Additionally, two major mergers of data-centric institutions have been announced for 2016: CrimTrac will merge with the Australian Crime Commission, and National ICT Australia has been combined with the CSIRO Digital Productivity and Service Flagship to create a digital innovation entity named Data61. As part of the National Innovation and Science Agenda, the government has allocated $74.6 million to Data61 to further develop the government’s ‘open data’ platforms, strengthen industry cybersecurity, establish the Data Research Network, and improve data literacy skills in industry.
Australian governments are spending big on eHealth, a field that continues to be prone to cost overruns and other forms of risk. The single largest ICT initiative in any of the 2015-16 budgets was a $485 million overhaul of the beleaguered Personally Controlled Electronic Health Record – now re-branded as myHealth Record. In addition to swapping its opt-in status for opt-out in the hope that the change will reverse the program’s very low adoption rate, Health is also preparing to establish an Australian Commission for eHealth to reform its governance arrangements. Initial trials of the revised system will begin in early 2016.
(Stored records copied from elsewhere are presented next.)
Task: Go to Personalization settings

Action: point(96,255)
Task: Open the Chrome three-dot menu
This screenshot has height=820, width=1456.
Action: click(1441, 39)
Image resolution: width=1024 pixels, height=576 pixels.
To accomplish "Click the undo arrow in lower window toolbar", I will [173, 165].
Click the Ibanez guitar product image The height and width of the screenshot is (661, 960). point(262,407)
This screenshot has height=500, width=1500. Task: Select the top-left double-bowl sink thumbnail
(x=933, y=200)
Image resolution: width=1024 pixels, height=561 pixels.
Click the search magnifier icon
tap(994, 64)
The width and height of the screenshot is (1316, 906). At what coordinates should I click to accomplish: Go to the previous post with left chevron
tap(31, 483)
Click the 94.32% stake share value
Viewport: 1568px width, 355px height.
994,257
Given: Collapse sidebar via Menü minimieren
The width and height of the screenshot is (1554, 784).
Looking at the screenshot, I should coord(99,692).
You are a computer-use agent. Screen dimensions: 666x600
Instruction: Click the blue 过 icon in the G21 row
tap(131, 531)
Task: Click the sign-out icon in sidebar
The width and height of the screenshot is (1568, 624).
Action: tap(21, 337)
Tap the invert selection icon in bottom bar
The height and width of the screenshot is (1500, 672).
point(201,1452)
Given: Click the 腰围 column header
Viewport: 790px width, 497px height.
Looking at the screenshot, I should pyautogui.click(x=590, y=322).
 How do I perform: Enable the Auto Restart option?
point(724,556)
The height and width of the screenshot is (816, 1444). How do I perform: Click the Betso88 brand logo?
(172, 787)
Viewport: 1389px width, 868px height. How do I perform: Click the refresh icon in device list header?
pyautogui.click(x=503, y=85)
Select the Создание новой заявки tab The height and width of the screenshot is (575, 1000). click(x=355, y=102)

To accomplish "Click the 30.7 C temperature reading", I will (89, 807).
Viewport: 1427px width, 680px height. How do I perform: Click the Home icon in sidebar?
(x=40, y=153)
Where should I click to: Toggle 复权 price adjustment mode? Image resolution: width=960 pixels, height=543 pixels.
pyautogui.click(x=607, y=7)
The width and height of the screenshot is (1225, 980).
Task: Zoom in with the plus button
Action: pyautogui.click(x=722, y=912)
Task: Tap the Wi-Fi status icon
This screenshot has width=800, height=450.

Meanwhile, the Northern Territory is catching up to the rest of the country by investing heavily in eHealth electronic records and procurement systems, and adopting a Supply Chain Management System for healthcare procurement that is compatible with national standards; the Federal Department of Health and Queensland Health have both appointed new CIOs; and the Lady Cilento Children’s Hospital in Brisbane has been allocated an additional $5.8m to support the rollout of an integrated electronic medical record initiative.